ACTION ITEM: Your task is to reproduce, exactly and only, the lines running from the line containing "Tap the Mail" to the end of the data below, both included.

SOURCE DATA:

========

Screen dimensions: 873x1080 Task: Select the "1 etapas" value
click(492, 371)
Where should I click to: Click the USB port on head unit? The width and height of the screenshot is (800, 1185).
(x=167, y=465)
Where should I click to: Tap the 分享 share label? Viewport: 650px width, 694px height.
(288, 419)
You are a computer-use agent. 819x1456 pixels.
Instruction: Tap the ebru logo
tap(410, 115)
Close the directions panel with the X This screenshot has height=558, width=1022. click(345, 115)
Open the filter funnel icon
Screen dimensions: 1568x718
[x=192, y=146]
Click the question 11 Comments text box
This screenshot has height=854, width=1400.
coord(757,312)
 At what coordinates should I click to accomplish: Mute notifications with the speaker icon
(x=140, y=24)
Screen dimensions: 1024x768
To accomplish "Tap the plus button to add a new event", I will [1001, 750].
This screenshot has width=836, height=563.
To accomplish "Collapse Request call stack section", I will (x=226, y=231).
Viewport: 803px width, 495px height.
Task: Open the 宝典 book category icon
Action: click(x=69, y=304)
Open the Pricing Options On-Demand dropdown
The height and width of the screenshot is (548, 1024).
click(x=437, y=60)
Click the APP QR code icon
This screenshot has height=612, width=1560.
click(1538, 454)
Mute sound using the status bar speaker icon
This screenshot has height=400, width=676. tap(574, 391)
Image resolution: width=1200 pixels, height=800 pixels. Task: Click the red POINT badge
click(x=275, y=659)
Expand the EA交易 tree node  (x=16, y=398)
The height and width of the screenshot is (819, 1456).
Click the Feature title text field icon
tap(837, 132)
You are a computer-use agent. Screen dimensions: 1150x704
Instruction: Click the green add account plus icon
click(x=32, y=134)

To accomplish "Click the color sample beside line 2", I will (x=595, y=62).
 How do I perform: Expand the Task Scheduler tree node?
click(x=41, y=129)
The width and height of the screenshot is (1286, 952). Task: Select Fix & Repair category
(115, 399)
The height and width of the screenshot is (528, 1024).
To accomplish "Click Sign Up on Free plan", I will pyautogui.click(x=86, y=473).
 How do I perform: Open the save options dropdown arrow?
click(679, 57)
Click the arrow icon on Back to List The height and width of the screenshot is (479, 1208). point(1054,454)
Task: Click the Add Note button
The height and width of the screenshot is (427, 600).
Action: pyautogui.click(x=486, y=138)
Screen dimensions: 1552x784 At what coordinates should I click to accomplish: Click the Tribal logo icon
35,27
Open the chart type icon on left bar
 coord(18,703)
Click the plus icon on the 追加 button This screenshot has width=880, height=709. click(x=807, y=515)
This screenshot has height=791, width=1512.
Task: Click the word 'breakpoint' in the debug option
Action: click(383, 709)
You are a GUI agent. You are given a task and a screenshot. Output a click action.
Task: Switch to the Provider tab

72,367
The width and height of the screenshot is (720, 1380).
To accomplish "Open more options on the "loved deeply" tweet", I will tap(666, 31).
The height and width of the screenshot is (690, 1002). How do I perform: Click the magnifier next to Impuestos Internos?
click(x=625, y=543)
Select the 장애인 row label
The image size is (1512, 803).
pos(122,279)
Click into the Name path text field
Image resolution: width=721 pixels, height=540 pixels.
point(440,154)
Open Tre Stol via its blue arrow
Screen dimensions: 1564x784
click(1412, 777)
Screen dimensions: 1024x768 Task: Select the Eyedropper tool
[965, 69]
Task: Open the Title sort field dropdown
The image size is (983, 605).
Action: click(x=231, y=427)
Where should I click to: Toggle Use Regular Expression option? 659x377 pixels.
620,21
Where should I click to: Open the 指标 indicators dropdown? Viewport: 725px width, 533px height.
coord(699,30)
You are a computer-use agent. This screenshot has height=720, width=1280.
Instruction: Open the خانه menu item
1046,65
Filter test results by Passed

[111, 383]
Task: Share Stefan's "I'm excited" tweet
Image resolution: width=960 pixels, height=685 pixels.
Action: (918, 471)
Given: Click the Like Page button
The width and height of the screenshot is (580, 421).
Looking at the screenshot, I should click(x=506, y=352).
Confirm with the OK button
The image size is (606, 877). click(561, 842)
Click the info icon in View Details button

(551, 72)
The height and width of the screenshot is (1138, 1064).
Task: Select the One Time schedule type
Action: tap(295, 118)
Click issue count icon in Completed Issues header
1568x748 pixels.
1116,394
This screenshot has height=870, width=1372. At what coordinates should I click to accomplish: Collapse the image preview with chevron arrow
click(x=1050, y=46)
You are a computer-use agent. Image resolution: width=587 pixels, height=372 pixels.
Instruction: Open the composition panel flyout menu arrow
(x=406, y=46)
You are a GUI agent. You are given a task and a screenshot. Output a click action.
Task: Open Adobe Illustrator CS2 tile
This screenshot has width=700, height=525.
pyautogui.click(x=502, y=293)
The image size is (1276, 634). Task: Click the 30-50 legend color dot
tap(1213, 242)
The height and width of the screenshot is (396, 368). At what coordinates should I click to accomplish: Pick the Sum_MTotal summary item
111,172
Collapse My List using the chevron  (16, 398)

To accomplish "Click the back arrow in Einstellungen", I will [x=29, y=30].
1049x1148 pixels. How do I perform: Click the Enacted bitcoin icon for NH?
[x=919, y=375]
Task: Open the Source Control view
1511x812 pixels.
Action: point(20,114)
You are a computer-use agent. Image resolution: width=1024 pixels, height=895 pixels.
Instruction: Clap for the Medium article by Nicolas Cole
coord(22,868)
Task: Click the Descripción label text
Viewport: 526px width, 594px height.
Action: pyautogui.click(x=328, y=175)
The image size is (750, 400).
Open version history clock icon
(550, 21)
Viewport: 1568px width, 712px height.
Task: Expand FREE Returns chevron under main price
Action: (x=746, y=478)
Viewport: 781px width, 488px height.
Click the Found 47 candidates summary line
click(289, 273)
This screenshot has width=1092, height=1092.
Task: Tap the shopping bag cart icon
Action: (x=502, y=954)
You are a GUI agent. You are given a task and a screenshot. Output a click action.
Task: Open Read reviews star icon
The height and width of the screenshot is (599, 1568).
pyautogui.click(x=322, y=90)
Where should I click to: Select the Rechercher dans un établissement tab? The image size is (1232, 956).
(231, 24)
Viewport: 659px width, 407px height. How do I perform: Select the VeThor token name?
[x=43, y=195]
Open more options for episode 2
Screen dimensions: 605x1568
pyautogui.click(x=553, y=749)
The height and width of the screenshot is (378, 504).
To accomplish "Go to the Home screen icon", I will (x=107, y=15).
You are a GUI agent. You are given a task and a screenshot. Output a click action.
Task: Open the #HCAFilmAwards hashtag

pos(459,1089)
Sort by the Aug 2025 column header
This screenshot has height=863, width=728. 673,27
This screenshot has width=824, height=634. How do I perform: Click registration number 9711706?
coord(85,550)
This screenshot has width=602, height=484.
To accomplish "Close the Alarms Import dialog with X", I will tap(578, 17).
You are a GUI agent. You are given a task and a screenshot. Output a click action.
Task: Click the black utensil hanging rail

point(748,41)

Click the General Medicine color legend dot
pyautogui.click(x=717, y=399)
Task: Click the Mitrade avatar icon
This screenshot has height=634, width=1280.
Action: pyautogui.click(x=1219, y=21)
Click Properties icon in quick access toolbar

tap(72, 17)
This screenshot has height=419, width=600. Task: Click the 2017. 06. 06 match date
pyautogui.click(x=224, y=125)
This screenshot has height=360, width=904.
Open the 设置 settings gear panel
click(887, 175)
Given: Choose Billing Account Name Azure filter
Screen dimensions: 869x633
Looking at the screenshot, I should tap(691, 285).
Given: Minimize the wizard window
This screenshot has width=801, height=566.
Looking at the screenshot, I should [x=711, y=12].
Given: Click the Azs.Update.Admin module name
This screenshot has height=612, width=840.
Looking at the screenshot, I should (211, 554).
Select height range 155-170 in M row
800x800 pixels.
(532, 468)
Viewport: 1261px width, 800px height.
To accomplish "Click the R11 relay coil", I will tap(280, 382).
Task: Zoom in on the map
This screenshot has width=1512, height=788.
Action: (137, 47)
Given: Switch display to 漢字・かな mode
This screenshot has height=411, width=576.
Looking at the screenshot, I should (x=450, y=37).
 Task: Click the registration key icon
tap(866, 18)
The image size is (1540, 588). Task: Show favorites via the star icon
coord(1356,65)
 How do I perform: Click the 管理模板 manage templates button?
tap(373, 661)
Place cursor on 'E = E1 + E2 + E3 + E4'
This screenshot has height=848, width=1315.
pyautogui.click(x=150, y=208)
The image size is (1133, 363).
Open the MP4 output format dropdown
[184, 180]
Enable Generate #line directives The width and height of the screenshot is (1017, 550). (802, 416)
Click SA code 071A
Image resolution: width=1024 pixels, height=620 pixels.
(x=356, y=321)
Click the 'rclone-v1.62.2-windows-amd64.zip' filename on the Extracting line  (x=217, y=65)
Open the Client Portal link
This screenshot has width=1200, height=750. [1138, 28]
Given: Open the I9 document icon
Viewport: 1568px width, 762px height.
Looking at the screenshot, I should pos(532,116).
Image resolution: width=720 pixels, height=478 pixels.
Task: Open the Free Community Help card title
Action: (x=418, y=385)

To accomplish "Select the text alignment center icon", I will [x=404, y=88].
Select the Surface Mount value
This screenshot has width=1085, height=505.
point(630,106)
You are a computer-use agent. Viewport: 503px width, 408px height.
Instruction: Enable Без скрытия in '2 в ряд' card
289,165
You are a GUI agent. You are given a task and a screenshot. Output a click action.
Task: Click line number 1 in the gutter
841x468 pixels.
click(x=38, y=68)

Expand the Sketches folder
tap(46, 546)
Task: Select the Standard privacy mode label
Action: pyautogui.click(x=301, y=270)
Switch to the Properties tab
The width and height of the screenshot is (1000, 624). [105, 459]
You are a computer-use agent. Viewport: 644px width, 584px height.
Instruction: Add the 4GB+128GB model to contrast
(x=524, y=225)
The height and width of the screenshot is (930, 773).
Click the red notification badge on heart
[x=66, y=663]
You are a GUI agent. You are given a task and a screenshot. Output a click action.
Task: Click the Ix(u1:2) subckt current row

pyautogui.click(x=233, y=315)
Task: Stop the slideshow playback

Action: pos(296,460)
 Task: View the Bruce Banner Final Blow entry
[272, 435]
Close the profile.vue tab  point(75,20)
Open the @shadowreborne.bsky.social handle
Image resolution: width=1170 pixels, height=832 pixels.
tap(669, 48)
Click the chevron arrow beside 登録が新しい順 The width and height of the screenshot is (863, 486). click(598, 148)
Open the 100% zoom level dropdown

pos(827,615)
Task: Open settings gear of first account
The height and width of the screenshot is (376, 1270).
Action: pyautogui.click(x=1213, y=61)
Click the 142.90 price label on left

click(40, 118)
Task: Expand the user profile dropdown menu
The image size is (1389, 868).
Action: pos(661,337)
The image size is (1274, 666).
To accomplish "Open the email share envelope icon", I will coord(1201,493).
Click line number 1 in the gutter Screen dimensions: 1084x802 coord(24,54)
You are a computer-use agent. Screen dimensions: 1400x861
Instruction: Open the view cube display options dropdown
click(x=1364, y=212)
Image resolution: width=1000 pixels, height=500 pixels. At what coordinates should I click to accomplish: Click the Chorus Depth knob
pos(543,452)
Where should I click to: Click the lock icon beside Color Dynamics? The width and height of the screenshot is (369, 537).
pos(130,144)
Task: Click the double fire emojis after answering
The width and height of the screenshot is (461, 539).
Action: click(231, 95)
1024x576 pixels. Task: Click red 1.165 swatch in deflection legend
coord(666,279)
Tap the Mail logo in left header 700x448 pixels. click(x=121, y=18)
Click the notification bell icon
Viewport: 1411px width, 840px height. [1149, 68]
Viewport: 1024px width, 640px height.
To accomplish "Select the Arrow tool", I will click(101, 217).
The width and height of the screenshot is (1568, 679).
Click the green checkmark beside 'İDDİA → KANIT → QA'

========

REPLY TO THE EXERCISE:
Tap the Mail logo in left header 700x448 pixels. click(x=121, y=18)
Click the notification bell icon
Viewport: 1411px width, 840px height. [1149, 68]
Viewport: 1024px width, 640px height.
To accomplish "Select the Arrow tool", I will click(101, 217).
The width and height of the screenshot is (1568, 679).
Click the green checkmark beside 'İDDİA → KANIT → QA'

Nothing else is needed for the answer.